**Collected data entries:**
== Segment start ==

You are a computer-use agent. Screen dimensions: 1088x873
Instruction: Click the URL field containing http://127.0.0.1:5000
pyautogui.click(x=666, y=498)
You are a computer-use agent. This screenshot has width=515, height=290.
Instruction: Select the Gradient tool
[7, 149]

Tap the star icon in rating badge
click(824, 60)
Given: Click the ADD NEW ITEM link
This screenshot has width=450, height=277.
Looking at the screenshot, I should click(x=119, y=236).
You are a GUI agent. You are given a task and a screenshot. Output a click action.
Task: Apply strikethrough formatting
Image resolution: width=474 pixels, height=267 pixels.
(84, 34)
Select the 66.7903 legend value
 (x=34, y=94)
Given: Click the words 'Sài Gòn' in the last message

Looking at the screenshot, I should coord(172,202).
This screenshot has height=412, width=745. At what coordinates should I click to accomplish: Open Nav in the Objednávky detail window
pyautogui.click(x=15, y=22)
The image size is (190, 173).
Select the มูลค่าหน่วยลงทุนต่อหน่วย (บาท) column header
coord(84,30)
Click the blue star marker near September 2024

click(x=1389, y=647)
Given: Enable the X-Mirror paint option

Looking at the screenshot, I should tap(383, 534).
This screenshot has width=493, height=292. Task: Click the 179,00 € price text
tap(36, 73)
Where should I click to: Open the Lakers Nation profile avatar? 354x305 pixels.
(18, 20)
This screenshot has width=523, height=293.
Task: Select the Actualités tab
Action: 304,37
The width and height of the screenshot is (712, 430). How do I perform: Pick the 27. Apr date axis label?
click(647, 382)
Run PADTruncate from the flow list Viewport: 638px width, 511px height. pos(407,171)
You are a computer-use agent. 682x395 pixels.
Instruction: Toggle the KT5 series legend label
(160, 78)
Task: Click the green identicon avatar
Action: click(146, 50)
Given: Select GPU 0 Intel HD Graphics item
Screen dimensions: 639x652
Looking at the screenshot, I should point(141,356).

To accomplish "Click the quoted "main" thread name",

== Segment end ==

All of the data shown above should be printed exactly as given.

**Your response:**
You are a computer-use agent. Screen dimensions: 1088x873
Instruction: Click the URL field containing http://127.0.0.1:5000
pyautogui.click(x=666, y=498)
You are a computer-use agent. This screenshot has width=515, height=290.
Instruction: Select the Gradient tool
[7, 149]

Tap the star icon in rating badge
click(824, 60)
Given: Click the ADD NEW ITEM link
This screenshot has width=450, height=277.
Looking at the screenshot, I should click(x=119, y=236).
You are a GUI agent. You are given a task and a screenshot. Output a click action.
Task: Apply strikethrough formatting
Image resolution: width=474 pixels, height=267 pixels.
(84, 34)
Select the 66.7903 legend value
 (x=34, y=94)
Given: Click the words 'Sài Gòn' in the last message

Looking at the screenshot, I should coord(172,202).
This screenshot has height=412, width=745. At what coordinates should I click to accomplish: Open Nav in the Objednávky detail window
pyautogui.click(x=15, y=22)
The image size is (190, 173).
Select the มูลค่าหน่วยลงทุนต่อหน่วย (บาท) column header
coord(84,30)
Click the blue star marker near September 2024

click(x=1389, y=647)
Given: Enable the X-Mirror paint option

Looking at the screenshot, I should tap(383, 534).
This screenshot has width=493, height=292. Task: Click the 179,00 € price text
tap(36, 73)
Where should I click to: Open the Lakers Nation profile avatar? 354x305 pixels.
(18, 20)
This screenshot has width=523, height=293.
Task: Select the Actualités tab
Action: 304,37
The width and height of the screenshot is (712, 430). How do I perform: Pick the 27. Apr date axis label?
click(647, 382)
Run PADTruncate from the flow list Viewport: 638px width, 511px height. pos(407,171)
You are a computer-use agent. 682x395 pixels.
Instruction: Toggle the KT5 series legend label
(160, 78)
Task: Click the green identicon avatar
Action: click(146, 50)
Given: Select GPU 0 Intel HD Graphics item
Screen dimensions: 639x652
Looking at the screenshot, I should point(141,356).

To accomplish "Click the quoted "main" thread name",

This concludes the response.